The pandemic has not only affected the organization’s ability to host athletic events, but, as Loner points out, it has also had an effect on the amount of fundraisers the group has been able to hold over the past two years.
“The other fundraisers that we do, such as the Hiawatha rental and other public fundraising events, have not been possible because of COVID,” he said.
Another fundraiser Loner says the organization missed out on because of the pandemic was the annual Frostbite 5-Mile Run and 5K Walk, which will return this year in DuBoistown on Dec. 12 at 1 p.m.
“We leave by the firehall there, in DuBoistown, and we work our way out through Mosquito Valley…out to the water filtration plant and we turn around, come back and finish by the Valley Inn. It’s a 5-mile run and then there is also a 5K walk. So there are two events that go on at the same time.”
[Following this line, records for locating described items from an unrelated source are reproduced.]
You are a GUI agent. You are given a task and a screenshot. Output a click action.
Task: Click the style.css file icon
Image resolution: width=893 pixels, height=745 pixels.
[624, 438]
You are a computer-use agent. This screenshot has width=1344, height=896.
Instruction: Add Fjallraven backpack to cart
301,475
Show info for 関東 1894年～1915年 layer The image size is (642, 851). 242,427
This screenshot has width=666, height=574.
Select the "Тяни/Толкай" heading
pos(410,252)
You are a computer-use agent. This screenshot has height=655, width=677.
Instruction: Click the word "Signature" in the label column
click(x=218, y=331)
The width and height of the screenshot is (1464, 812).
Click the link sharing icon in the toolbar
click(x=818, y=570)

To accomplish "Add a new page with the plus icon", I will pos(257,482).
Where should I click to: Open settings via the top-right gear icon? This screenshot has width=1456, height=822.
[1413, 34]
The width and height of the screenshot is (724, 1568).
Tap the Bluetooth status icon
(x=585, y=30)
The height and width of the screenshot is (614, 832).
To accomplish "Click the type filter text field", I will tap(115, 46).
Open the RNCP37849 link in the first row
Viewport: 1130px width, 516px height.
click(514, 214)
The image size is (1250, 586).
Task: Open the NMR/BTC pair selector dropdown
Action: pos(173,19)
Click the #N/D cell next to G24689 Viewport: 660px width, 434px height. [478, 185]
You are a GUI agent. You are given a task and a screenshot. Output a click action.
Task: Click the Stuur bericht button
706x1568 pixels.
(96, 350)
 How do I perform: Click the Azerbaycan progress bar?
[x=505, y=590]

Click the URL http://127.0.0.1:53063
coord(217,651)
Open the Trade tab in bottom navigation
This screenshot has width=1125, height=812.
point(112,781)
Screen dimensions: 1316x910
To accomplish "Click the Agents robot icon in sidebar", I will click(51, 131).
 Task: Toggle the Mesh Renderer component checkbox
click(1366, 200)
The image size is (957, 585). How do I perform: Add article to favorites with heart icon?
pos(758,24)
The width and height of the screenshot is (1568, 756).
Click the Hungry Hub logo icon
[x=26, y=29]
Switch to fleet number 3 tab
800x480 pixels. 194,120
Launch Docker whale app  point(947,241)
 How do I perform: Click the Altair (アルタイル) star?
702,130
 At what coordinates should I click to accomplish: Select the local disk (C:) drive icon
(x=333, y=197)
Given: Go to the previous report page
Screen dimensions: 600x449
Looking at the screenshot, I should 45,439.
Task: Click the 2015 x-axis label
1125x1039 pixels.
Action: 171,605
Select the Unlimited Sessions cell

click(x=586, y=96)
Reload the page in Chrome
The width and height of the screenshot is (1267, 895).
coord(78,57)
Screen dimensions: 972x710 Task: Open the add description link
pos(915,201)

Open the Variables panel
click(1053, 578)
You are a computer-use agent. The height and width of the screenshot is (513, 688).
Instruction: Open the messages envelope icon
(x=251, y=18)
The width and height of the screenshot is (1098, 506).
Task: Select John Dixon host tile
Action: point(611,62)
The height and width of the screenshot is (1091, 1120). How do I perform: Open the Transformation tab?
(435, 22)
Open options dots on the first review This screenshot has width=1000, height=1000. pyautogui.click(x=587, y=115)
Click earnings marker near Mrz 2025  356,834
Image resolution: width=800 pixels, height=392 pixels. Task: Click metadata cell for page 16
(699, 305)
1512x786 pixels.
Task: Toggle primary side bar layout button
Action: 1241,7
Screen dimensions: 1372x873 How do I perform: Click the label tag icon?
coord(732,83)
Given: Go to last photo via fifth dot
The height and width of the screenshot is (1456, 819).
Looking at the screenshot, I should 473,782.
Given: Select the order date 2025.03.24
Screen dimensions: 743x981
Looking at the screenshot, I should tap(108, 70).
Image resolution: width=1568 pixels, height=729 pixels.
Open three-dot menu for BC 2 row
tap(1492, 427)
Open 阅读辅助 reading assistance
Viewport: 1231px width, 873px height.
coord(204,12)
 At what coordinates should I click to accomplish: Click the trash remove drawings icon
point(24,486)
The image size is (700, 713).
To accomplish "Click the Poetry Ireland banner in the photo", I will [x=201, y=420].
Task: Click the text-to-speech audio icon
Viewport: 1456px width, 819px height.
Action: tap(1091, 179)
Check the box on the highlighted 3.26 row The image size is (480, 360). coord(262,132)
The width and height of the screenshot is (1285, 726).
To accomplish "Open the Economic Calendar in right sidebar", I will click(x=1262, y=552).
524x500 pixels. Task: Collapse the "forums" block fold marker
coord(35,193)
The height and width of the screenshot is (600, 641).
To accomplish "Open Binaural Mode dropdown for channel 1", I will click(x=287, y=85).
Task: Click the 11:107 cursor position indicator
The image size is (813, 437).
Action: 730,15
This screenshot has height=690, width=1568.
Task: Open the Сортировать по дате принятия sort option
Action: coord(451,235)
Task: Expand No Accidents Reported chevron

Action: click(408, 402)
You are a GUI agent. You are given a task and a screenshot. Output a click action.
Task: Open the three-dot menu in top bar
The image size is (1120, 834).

This year, participants may take part in the race either on the official day of the race or virtually at any time they desire. Those who sign up for the race, whether in-person or virtually, will receive a long sleeved tee shirt, and those who sign up to take part day-of will automatically be eligible for door prizes to be awarded at the conclusion of the event.
As pandemic restrictions continue to ease across the nation, Loner says he is glad to see in-person events returning for the athletes.
“Although the Special Olympics is a sports organization, a lot of the individuals that participate do so for the camaraderie with the other athletes and they miss that,” Loner said. “We’re glad that we’re able to get back to the in-person stuff.”
Loner also says that although restrictions are beginning to ease, event coordinators are taking every precaution necessary to ensure that their athletes and volunteers remain safe.
“We’re taking all of the precautions we can,” he said. “We’re necessary with social distance, we wear a mask if we’re required…the state’s doing a good job of trying to keep everyone safe so that we can continue to operate.”
On top of getting back to in-person activities, local Special Olympics athletes have also been recently featured on a River Valley Transit bus, showcasing their accomplishments and helping to bring more public awareness to their cause.
And there is no doubt that the athletes are also excited to get back out on the field and back into the swing of things, with many remarking how much they enjoy the friendships and camaraderie they have found as members of their respective Special Olympic teams.
“My favorite sports are soccer, basketball and bowling. I enjoy being on a team, being around other athletes and having fun,” said athlete Neil Schweikart.
The sentiment was echoed by his fellow local athlete, Ryan Kenney, who said that his favorite sport to play is soccer and, “I enjoy going to competitions, getting medals, being with my friends on the team and encouraging them to do their best.”
Those who wish to volunteer with, or who may be interested in taking part in the activities held by the Lycoming County Special Olympics, can get in contact with event organizers in a variety of ways including on Facebook or through the Lycoming County Special Olympics website.
Loner can be reached via email at firstname.lastname@example.org or by phone at 570-433-1765.
“We always are looking for volunteers, like any other service organization is,” he said. “Even more so, with COVID.”